INSTRUCTIONS TO FOLLOW
Your answer is every line of the material below in which the string "will" occurs.

- - -

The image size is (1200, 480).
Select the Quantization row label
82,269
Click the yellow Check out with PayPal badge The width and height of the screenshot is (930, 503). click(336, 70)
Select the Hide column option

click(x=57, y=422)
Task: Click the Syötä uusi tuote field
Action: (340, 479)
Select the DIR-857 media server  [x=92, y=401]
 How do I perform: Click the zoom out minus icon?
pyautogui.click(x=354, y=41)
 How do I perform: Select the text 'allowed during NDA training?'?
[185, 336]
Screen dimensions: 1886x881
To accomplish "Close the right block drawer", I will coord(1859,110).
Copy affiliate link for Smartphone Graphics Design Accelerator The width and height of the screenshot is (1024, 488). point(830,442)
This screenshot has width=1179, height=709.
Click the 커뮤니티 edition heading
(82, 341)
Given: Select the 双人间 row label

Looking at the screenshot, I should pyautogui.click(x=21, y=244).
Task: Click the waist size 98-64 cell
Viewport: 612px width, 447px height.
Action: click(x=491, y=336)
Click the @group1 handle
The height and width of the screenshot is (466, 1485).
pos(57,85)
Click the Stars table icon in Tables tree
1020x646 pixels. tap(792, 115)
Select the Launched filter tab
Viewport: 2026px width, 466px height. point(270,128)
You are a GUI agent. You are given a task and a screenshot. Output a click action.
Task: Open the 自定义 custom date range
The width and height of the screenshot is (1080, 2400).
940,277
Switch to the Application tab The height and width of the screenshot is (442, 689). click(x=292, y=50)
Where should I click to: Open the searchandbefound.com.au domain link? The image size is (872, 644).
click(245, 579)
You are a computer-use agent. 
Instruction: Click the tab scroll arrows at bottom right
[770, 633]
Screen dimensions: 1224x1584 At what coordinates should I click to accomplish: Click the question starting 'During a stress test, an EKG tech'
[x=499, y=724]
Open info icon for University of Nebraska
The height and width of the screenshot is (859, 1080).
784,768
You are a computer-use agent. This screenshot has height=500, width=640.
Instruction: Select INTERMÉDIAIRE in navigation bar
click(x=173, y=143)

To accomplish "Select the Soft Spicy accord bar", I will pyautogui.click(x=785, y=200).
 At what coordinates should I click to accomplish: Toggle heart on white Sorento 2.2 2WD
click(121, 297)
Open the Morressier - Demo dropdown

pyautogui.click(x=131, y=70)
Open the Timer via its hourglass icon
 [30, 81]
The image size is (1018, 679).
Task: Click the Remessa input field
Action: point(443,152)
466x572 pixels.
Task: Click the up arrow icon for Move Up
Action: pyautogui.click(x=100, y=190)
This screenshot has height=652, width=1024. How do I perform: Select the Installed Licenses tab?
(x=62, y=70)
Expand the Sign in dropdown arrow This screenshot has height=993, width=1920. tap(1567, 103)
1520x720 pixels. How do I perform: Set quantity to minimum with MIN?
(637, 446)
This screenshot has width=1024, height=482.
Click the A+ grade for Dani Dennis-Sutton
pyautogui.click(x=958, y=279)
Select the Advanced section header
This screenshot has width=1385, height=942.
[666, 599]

- - -

OUTPUT
To accomplish "Close the right block drawer", I will coord(1859,110).
To accomplish "Select the Soft Spicy accord bar", I will pyautogui.click(x=785, y=200).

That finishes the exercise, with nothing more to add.